On one hand it is true. Users calling are made aware of possible return types. This, however, brings no guarantees what is going to be returned.

With this changeset, it would be possible to make a mistake (or force an error) by requesting responseType: 'json'. Any API that returns other data like e.g. text/plain or application/octet-stream will not be aware of such user request. This will fail when response tries to parse itself to JSON client-side.

In terms of type safety, users in such need, will need perform type refinement in order to make sure if the returned value is of that instance anyway. Yes, it would be possible to have a small shim on top of it that adds some type "safety", e.g.:

getArrayBuffer(path: string, request?: GetRequest<CO>): Promise<ArrayBuffer> {
    return this.get<ArrayBuffer>(path, {responseType: 'arraybuffer', ...request});
}

but it would still be wishful thinking.

What I still have not grasped in Axios' approach, is why indeed it's not relying on headers. Content negotiation is a big part of the web. It provides a well-defined flow for how client-server communication works.
Should Accept be used instead of responseType, the client could ask for application/pdf and will get an error if the server cannot provide it.
Furthermore, well known cases can be handled client-side, as are in this library. text/plain can be resolved to response.text(), application/json can be resolved to response.json(). Of course, supporting all MIME types would be impossible, that's where sane fallbacks should happen.

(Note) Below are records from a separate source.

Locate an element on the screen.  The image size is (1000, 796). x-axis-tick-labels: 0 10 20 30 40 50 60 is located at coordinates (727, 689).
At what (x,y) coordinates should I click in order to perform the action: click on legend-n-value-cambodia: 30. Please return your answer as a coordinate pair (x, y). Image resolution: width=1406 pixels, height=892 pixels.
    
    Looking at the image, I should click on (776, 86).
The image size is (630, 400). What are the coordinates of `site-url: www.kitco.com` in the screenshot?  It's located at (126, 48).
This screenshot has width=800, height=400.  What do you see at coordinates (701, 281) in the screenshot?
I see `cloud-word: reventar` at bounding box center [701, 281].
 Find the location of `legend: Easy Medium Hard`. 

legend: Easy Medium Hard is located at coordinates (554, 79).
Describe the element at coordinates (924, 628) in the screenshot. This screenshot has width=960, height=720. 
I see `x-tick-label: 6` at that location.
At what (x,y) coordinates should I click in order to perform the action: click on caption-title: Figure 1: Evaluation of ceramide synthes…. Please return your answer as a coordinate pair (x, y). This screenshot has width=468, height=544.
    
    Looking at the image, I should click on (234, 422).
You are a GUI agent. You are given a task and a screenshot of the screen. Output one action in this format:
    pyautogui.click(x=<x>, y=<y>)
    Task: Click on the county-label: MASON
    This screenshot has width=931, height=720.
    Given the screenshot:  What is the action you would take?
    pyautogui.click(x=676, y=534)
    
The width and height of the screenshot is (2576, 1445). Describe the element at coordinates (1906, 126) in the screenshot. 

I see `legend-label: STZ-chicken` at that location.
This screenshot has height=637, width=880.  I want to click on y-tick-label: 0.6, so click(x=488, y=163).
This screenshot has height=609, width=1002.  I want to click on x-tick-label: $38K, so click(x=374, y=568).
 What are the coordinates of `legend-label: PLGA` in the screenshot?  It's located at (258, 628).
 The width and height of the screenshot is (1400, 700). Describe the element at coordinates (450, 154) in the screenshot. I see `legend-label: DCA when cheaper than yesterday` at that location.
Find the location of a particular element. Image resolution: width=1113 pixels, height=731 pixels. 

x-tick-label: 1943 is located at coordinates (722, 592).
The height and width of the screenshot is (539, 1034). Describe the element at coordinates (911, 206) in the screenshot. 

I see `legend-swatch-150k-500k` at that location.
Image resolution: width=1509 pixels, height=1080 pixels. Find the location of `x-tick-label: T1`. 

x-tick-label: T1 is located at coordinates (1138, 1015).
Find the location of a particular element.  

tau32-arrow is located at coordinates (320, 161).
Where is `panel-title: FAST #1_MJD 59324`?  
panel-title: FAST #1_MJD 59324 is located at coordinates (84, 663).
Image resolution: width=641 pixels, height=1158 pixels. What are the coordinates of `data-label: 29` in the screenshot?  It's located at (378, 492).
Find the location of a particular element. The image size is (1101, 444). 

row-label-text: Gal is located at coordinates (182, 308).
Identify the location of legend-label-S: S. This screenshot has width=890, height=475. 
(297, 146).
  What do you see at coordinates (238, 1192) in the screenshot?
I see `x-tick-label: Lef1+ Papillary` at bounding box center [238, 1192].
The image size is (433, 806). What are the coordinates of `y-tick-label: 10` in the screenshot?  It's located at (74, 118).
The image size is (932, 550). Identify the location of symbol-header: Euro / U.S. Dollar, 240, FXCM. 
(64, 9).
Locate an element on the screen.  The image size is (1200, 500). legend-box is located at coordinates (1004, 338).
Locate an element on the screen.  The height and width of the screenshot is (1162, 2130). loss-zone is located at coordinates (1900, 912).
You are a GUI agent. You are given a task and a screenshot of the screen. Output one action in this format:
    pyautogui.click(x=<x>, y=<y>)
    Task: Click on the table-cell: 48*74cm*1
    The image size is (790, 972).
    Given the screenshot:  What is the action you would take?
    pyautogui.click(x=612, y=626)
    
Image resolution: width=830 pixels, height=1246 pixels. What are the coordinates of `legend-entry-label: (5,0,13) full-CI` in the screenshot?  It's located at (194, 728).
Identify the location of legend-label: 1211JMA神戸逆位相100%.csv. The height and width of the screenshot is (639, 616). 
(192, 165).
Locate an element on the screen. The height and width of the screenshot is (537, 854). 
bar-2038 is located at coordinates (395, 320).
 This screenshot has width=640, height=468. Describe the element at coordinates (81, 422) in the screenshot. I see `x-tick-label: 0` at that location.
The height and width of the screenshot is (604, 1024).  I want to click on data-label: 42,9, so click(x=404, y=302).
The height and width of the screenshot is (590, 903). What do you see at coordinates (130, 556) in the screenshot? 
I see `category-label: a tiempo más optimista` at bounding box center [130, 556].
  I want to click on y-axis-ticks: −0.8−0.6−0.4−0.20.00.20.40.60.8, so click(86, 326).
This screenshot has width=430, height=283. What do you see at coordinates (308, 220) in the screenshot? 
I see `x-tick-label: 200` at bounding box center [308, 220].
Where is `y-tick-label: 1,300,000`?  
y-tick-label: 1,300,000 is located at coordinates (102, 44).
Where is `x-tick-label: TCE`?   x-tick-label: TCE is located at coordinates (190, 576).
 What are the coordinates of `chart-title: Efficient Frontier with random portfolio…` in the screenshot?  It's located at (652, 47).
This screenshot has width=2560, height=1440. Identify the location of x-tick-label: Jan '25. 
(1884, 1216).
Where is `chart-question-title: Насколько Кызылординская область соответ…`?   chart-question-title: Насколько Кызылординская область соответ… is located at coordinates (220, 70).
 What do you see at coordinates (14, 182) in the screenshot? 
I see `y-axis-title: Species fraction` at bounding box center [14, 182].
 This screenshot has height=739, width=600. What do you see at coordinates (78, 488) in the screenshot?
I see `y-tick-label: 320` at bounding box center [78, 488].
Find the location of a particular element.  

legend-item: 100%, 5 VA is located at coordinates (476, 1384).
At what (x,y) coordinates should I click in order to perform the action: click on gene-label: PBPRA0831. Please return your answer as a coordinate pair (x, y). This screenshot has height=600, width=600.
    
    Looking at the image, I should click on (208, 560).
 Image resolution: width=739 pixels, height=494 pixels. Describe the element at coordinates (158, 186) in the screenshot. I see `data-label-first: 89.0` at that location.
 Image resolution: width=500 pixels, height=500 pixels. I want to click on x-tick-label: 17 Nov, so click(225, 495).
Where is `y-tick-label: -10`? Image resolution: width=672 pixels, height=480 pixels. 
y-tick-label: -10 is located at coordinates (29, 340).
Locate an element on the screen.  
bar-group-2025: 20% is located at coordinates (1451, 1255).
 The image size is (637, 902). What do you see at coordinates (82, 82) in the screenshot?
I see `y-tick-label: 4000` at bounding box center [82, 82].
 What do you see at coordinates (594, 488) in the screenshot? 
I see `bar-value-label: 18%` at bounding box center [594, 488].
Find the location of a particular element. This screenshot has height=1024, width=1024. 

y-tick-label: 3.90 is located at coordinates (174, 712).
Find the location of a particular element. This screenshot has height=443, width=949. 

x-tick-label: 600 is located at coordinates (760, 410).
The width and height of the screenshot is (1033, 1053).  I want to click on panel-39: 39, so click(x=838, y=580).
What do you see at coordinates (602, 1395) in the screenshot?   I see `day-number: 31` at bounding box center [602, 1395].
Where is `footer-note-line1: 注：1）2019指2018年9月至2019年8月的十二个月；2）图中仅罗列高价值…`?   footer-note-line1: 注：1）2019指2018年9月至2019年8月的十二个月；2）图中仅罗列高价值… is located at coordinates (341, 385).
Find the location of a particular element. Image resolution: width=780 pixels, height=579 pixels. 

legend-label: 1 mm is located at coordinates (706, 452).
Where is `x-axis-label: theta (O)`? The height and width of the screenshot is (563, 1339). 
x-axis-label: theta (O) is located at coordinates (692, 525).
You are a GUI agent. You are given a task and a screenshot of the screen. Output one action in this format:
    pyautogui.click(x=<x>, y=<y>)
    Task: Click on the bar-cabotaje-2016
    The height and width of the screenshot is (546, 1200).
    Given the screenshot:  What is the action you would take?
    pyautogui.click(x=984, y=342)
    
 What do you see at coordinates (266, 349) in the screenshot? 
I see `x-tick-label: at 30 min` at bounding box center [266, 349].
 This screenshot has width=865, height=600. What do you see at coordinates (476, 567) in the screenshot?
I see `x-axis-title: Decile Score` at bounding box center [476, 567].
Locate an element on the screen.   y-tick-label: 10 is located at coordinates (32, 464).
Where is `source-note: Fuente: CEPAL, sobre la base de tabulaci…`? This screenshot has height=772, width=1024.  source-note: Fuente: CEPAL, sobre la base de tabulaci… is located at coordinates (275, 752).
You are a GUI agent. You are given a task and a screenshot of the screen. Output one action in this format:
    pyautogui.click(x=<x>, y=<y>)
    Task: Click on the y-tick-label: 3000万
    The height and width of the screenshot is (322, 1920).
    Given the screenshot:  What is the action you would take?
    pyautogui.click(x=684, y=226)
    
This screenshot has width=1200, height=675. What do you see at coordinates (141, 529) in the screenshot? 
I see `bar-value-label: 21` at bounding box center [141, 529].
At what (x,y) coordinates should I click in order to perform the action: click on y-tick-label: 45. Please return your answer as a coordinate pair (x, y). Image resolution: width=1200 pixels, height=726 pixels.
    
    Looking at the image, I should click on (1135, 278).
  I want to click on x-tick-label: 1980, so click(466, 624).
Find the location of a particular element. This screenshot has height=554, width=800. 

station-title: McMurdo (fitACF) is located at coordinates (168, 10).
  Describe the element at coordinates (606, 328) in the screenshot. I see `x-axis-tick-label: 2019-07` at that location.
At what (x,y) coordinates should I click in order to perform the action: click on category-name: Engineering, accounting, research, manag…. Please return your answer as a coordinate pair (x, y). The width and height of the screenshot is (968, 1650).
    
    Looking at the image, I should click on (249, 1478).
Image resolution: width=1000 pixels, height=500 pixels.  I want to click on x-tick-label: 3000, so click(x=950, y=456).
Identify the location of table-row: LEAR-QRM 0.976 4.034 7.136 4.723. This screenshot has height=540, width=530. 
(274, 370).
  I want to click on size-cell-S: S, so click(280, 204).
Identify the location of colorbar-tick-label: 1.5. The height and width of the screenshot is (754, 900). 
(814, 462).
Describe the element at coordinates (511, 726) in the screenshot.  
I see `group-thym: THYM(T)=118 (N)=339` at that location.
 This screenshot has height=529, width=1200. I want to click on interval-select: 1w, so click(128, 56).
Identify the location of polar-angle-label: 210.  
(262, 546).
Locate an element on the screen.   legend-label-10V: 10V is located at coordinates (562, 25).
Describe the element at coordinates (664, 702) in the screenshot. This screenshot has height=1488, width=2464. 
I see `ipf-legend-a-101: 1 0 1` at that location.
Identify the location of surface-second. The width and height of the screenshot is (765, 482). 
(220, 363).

This is where this library drops the ball. The standard is that anything that is not human readable and contains binary data shouldn't be treated as text/plain, therefore response.text() as the default is a problem. Any unknown data should rather be returned to the user as a Blob or ArrayBuffer. Especially when Content-Type falls into any application/* subtype that is not handled explicitly.

If I had any say in this project (which I don't) I would prefer it would pay closer attention to content negotiation. This could allow for non-JSON, non-text responses to be provided to the user.